Ein Blick zurück auf zwei intensive Tage über KI in der Medizin – und was gute Usability damit zu tun hat. Ein Bericht von der „ETIM – Emerging Technologies in Medicine Conference“ in Essen im März 2025.

Ein Vortrag in einem Hörsaal auf der ETIM

Zwei Tage lang trafen sich Expert:innen aus Medizin, Forschung und Technologie, um über die Rolle von Künstlicher Intelligenz in der Gesundheitsversorgung zu diskutieren. Was kann KI heute schon – und was muss passieren, damit sie in der klinischen Praxis wirklich nützt?

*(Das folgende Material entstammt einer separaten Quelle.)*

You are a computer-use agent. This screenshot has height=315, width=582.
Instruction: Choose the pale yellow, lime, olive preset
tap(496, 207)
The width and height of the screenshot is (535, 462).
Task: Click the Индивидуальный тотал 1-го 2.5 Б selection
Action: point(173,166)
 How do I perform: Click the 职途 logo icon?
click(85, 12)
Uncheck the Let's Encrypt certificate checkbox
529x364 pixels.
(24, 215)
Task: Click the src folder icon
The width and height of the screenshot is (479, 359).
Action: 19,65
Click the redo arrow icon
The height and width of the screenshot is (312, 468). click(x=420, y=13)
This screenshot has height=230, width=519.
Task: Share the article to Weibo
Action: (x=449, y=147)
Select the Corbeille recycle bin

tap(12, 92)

Ich durfte usability.de bei der Konferenz vertreten und in meinem Vortrag zeigen, warum dabei Usability und menschzentrierte Entwicklung eine zentrale Rolle spielen – und warum es eben nicht reicht, ein AI-Feature zu bauen, wenn niemand damit arbeiten möchte.

Daten, Sensoren, Systeme – aber auch Nutzer:innen

Ein Vortrag auf der ETIM

Schon der erste Konferenztag setzte den Ton: Expert:innen von Borussia Dortmund, der NFL, der RWTH Aachen oder dem Universitätsklinikum Heidelberg zeigten, wie Daten aus Wearables, Sensorik und medizinischer Diagnostik bereits heute eingesetzt werden, um die Leistung und Gesundheit von Spitzensportler:innen zu steuern. Themen wie Injury Prediction, automatisierte Bildanalyse, Biomarker-basierte Diagnostik und der Einsatz generativer Modelle zogen sich wie ein roter Faden durch die Vorträge.

Im zweiten Konferenzblock rückte dann zunehmend die Frage ins Zentrum, wie diese Technologien in den Alltag der Medizin integriert werden können. Genau hier habe ich mit meinem Vortrag angesetzt.

usability.de Vortrag: “Usability Matters – Healing Healthcare through User-Centered Design”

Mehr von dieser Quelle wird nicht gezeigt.